(Your instructions) Please find each line below that contains the word "sidebar" and copy those lines out in full.

— Start of Records to process —

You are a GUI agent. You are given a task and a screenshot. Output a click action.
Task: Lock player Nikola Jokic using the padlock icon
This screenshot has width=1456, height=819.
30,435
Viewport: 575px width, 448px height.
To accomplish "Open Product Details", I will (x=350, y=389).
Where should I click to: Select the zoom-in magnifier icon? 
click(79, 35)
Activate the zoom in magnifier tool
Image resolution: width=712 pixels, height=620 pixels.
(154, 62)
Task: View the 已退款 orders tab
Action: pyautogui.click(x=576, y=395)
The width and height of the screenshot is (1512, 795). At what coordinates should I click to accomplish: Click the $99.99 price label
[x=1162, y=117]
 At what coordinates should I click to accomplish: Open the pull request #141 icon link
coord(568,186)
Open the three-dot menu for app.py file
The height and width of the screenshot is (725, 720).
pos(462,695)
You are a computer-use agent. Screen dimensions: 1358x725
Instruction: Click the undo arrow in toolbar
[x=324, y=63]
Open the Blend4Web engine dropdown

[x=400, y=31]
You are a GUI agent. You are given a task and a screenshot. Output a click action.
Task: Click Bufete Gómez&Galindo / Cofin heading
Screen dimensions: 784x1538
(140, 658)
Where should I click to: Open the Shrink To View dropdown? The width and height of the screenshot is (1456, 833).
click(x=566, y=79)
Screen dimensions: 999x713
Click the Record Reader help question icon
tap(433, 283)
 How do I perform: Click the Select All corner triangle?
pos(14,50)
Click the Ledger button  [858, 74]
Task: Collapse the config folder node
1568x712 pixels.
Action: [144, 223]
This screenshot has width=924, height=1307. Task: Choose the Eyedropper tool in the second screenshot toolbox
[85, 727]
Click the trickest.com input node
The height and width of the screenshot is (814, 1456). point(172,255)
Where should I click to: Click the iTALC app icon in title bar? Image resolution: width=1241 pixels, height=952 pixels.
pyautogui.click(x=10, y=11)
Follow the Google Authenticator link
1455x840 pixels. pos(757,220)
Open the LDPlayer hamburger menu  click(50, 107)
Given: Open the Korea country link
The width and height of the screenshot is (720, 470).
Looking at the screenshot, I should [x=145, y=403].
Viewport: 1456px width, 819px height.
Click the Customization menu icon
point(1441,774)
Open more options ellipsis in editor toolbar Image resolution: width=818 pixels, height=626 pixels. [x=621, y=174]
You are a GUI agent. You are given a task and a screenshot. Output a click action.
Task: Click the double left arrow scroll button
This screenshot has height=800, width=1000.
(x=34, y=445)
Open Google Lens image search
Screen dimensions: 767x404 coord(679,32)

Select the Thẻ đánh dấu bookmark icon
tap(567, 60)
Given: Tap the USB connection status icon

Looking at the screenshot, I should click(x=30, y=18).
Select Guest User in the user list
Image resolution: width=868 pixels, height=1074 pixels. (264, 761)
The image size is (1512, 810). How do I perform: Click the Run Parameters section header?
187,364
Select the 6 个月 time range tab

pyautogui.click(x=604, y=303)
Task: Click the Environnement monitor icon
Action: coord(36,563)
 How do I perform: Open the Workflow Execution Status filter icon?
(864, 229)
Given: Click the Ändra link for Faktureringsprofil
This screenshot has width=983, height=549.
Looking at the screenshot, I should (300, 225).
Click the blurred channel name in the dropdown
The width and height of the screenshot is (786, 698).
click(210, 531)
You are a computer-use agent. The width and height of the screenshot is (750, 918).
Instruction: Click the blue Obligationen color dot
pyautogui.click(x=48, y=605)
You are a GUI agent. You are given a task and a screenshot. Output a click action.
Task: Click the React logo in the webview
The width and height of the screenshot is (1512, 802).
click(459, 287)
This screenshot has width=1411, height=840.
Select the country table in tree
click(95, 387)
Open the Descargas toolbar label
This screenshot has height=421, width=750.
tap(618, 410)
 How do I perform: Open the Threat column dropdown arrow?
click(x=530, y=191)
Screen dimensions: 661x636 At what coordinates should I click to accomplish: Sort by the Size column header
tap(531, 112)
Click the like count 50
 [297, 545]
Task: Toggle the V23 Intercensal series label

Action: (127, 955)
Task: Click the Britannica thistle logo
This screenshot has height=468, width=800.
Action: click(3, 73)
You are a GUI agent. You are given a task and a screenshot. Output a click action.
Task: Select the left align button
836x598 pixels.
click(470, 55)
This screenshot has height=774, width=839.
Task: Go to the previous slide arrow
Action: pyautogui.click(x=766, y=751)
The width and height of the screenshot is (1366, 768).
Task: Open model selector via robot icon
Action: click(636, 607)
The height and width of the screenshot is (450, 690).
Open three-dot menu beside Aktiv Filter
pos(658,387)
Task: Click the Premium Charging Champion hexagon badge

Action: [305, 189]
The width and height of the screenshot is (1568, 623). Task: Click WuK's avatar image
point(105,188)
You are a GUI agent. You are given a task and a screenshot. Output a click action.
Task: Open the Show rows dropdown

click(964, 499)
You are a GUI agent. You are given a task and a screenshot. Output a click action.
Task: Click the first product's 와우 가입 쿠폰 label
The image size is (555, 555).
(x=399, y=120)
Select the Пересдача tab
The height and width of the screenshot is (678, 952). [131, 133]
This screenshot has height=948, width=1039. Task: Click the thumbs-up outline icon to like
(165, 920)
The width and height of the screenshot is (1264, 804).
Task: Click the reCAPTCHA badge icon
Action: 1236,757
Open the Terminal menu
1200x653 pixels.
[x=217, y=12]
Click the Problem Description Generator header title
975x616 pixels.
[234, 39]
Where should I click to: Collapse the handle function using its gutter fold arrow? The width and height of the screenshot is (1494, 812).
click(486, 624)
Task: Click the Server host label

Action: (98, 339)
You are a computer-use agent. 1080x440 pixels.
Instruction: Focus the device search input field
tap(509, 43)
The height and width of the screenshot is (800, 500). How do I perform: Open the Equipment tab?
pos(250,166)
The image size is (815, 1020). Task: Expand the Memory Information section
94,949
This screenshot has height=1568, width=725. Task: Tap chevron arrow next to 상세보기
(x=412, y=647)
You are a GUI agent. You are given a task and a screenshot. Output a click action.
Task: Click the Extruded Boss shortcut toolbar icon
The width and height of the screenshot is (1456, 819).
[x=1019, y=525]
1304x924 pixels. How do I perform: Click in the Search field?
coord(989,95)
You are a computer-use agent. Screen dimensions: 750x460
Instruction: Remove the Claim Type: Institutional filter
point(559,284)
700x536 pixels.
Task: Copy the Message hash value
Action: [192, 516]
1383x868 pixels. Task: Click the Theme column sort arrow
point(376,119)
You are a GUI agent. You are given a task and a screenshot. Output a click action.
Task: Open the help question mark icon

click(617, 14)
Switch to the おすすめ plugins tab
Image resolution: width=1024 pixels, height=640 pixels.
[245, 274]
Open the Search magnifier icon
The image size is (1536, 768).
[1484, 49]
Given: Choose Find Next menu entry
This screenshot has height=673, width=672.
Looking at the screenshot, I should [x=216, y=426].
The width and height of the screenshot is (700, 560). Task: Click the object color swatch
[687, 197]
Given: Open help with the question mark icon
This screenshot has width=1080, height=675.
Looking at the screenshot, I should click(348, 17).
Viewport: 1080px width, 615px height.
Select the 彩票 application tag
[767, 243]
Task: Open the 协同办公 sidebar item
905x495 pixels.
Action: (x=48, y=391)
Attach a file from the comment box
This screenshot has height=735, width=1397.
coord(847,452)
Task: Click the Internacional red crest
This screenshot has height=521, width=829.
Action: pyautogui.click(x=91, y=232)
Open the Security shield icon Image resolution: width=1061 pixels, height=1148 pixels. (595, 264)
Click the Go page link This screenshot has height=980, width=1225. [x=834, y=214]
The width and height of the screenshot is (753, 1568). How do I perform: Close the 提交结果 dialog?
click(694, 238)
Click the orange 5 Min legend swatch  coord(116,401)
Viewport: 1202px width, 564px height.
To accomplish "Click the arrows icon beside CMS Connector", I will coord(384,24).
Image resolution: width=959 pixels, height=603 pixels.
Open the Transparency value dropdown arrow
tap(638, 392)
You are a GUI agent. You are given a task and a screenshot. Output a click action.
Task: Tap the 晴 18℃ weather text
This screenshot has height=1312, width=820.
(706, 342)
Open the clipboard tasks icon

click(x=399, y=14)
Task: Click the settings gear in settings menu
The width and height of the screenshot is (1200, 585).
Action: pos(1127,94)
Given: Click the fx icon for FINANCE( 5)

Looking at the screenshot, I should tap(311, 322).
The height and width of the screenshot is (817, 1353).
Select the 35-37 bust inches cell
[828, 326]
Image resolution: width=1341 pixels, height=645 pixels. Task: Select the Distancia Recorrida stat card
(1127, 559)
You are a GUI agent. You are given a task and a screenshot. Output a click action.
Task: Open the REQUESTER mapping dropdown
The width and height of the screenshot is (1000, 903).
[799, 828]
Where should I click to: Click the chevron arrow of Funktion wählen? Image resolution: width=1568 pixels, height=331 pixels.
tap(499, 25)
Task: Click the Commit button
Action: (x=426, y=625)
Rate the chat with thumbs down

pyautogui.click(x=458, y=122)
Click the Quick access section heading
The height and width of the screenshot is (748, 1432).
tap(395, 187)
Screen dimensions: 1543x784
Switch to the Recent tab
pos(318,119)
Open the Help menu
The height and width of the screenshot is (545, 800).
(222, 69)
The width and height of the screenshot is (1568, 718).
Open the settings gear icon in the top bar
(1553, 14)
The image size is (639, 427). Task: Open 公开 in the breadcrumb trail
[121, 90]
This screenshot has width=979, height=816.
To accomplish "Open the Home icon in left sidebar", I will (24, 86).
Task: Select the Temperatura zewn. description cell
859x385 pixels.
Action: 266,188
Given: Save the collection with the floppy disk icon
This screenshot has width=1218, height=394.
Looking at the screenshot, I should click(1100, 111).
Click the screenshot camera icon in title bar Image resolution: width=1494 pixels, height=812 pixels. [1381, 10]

— End of Records to process —

(Task solution)
Task: Open the 协同办公 sidebar item
To accomplish "Open the Home icon in left sidebar", I will (24, 86).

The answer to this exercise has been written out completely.